# Security issues with VPN and standard router?



## BillBald (Oct 1, 2007)

Are there security issues with VPN when going through a standard router? 
Does port forwarding on the router, and opening ports in Windows or 3rd party firewall, open the VPN Server to attack?
I've seen it suggested that you need a hardware firewall, rather than relying on a router.


----------



## johnwill (Sep 26, 2002)

Most VPN clients disable all other network connections when they connect through a router. When I use the VPN supplied by my clients, my connections on the computer I'm running it on has no other connectivity, either on my local network or the Internet. I don't know of any security risk, and many people run the same configuration.


----------



## Cellus (Aug 31, 2006)

Keep in mind that anything can be attacked, whether it is the nodes or the actual traffic. The good thing with decent VPNs is that their natural focus on security makes it far more difficult to maliciously compromise. However with that being said, the best security product will fail if it is improperly configured. This also stands true with any jiggering you have to do on any intersecting nodes, such as configuring a router to get VPN to work through it. Blindly forwarding ports and enabling passthroughs can open more holes than are necessary to get something to work.
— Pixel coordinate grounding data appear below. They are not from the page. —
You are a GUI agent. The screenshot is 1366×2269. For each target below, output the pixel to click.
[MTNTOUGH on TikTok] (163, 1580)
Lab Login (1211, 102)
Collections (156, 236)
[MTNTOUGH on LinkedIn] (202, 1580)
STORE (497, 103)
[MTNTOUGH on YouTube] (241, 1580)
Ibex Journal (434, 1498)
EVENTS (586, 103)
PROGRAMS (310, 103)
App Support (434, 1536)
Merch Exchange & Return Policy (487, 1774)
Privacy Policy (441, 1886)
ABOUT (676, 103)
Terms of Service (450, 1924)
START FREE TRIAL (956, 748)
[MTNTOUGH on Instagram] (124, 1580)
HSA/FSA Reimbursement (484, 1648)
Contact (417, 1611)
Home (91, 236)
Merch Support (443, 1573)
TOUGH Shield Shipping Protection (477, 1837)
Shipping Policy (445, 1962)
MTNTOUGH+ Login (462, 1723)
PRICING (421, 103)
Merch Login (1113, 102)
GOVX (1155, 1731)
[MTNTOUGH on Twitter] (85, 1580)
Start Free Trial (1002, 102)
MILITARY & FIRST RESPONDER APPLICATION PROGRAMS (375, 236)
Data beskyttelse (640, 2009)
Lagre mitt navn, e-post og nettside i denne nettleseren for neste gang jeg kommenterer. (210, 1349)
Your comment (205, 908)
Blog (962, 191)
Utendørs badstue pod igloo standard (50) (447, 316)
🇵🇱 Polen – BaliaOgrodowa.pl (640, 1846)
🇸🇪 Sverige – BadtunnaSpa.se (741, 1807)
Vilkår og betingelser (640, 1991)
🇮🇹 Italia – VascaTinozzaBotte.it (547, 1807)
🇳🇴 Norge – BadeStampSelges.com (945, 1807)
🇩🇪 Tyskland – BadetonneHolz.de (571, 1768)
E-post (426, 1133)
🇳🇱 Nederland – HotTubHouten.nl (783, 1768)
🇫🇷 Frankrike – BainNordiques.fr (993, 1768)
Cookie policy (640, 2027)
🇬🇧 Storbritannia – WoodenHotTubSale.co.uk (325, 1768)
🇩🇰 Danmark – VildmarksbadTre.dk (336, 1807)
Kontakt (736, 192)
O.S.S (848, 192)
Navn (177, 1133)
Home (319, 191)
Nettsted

Look very carefully at documentation to find out what you _just_ need to get the VPN to work properly, and try to avoid commonly-abused blanket changes which may be easier to do - if you're concerned about security, try to carve a hole big enough in the wall instead of smashing at it. You only want just enough exposure as required, and do not want to unintentionally break any pre-existing security in the process (which happens more often than people think)


----------



## BillBald (Oct 1, 2007)

We are thinking of allowing clients running WinXP or Vista to connect to Small Business Server 2003, using the standard Windows VPN functionality. Is that good enough?


----------



## johnwill (Sep 26, 2002)

The Windows VPN client is decent, and should do the job for you.


----------